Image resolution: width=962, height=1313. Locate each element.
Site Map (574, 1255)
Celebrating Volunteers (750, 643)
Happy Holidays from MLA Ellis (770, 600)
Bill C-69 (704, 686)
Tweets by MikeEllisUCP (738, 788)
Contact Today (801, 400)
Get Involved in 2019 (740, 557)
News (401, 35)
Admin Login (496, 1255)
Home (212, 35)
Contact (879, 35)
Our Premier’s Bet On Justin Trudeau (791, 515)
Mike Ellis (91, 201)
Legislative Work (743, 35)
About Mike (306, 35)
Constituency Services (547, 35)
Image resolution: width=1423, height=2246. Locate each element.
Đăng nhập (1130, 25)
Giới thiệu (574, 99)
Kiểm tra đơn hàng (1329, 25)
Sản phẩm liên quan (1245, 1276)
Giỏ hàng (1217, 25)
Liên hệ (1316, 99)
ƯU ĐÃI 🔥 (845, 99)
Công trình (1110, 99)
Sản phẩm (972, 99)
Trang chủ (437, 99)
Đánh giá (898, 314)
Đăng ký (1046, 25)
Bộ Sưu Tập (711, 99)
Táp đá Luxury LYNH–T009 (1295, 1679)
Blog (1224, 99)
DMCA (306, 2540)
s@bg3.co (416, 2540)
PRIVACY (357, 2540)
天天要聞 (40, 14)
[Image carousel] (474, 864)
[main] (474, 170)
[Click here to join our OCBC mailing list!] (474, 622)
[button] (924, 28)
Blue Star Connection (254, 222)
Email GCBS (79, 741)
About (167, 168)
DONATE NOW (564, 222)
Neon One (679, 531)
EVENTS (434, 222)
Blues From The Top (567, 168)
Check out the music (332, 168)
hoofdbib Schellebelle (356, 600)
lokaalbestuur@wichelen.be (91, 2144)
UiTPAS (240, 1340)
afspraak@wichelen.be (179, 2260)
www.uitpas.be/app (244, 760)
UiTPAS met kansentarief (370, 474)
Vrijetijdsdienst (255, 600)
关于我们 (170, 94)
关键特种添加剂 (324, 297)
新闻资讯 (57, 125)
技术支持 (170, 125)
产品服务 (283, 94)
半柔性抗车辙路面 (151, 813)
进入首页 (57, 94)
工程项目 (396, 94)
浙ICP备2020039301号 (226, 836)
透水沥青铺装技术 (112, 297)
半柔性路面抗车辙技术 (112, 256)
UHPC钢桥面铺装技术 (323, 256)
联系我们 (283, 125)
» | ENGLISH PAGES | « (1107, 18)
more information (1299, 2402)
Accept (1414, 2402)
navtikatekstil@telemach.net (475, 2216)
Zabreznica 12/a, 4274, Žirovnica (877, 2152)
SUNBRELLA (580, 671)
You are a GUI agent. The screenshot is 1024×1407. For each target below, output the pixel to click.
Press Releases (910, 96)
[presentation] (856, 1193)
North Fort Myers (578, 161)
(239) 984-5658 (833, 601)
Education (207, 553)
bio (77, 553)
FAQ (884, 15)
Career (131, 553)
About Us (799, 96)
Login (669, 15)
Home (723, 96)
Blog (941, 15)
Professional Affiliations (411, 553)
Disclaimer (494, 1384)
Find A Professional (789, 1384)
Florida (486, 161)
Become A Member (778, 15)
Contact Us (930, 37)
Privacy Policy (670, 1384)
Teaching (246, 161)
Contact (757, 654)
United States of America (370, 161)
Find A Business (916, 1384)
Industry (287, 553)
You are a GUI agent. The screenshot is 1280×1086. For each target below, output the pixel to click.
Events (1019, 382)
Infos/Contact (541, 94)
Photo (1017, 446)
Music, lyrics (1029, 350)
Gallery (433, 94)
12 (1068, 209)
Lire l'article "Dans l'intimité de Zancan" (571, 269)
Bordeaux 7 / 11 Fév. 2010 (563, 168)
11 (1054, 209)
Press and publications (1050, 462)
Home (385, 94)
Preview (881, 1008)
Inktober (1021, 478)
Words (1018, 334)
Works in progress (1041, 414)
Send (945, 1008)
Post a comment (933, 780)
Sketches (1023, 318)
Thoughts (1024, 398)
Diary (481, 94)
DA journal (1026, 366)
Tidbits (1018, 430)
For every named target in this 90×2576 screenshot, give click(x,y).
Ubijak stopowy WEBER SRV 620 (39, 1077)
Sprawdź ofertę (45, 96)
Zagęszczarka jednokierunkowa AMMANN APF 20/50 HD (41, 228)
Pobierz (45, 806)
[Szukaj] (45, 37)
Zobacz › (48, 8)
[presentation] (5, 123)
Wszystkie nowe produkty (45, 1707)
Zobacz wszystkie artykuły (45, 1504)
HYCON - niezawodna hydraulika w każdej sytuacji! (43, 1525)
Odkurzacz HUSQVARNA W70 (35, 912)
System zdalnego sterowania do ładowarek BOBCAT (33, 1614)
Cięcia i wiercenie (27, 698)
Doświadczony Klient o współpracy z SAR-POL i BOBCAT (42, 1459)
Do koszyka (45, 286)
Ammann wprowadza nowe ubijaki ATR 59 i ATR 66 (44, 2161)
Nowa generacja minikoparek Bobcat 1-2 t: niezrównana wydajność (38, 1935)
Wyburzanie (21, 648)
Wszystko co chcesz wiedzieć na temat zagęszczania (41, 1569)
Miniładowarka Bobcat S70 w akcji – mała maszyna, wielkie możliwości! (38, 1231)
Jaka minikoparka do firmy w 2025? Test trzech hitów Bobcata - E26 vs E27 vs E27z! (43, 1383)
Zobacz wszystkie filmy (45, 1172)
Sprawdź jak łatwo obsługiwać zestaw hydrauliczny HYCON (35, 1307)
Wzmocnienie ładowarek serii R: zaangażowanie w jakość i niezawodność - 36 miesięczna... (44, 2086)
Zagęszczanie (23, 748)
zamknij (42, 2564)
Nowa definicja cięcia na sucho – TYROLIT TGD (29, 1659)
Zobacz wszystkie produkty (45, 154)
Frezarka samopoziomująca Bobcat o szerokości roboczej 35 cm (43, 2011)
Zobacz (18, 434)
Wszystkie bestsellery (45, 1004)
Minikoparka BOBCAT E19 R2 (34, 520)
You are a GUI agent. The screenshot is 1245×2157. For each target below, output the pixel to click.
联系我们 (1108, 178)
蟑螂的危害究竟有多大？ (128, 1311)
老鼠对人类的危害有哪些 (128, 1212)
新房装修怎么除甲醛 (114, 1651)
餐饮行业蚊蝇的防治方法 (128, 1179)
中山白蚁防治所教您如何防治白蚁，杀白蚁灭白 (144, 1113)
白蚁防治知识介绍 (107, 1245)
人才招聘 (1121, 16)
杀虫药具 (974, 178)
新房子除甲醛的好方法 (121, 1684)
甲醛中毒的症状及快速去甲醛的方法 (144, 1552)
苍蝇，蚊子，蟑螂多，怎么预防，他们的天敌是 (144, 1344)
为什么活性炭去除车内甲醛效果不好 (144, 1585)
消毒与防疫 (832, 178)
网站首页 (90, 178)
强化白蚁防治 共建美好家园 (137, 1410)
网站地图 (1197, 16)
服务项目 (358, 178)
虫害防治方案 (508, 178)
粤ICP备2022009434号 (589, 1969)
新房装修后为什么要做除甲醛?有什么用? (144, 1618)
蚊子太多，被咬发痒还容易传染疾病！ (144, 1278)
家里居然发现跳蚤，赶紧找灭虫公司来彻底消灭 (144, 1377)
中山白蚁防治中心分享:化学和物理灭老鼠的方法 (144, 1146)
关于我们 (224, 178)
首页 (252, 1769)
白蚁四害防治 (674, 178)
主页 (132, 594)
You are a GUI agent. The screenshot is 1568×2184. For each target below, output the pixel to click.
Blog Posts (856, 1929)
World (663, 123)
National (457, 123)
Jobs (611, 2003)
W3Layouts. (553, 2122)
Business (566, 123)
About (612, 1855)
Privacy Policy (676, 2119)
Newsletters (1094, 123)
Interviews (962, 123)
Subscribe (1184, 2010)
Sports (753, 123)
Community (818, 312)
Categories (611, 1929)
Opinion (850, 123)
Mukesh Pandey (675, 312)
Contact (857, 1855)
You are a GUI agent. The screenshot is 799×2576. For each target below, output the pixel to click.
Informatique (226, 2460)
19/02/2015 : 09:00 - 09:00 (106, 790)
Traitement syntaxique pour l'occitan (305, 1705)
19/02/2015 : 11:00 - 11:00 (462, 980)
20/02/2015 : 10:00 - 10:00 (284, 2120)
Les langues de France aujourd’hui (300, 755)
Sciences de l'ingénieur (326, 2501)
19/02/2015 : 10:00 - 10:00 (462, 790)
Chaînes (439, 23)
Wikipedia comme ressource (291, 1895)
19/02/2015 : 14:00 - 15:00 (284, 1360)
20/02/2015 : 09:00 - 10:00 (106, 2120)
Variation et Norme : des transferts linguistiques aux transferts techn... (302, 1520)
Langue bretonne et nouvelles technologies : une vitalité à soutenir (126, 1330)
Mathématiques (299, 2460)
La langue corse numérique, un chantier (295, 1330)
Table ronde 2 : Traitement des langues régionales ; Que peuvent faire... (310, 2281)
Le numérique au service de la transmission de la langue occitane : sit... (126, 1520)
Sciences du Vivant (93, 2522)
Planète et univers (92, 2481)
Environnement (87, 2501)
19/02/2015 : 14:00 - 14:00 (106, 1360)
+ + + + + + +
• PROBLEM DETAILS:
Copy out the lines starting at the first line and ending at the line containing "Sản phẩm (972, 99)", keeping each line's text and offsetting every coordinate in the answers by 30.

• ANSWER:
Image resolution: width=962, height=1313. Locate each element.
Site Map (604, 1285)
Celebrating Volunteers (780, 673)
Happy Holidays from MLA Ellis (800, 630)
Bill C-69 (734, 716)
Tweets by MikeEllisUCP (768, 818)
Contact Today (831, 430)
Get Involved in 2019 (770, 587)
News (431, 65)
Admin Login (526, 1285)
Home (242, 65)
Contact (909, 65)
Our Premier’s Bet On Justin Trudeau (821, 545)
Mike Ellis (121, 231)
Legislative Work (773, 65)
About Mike (336, 65)
Constituency Services (577, 65)
Image resolution: width=1423, height=2246. Locate each element.
Đăng nhập (1160, 55)
Giới thiệu (604, 129)
Kiểm tra đơn hàng (1359, 55)
Sản phẩm liên quan (1275, 1306)
Giỏ hàng (1247, 55)
Liên hệ (1346, 129)
ƯU ĐÃI 🔥 (875, 129)
Công trình (1140, 129)
Sản phẩm (1002, 129)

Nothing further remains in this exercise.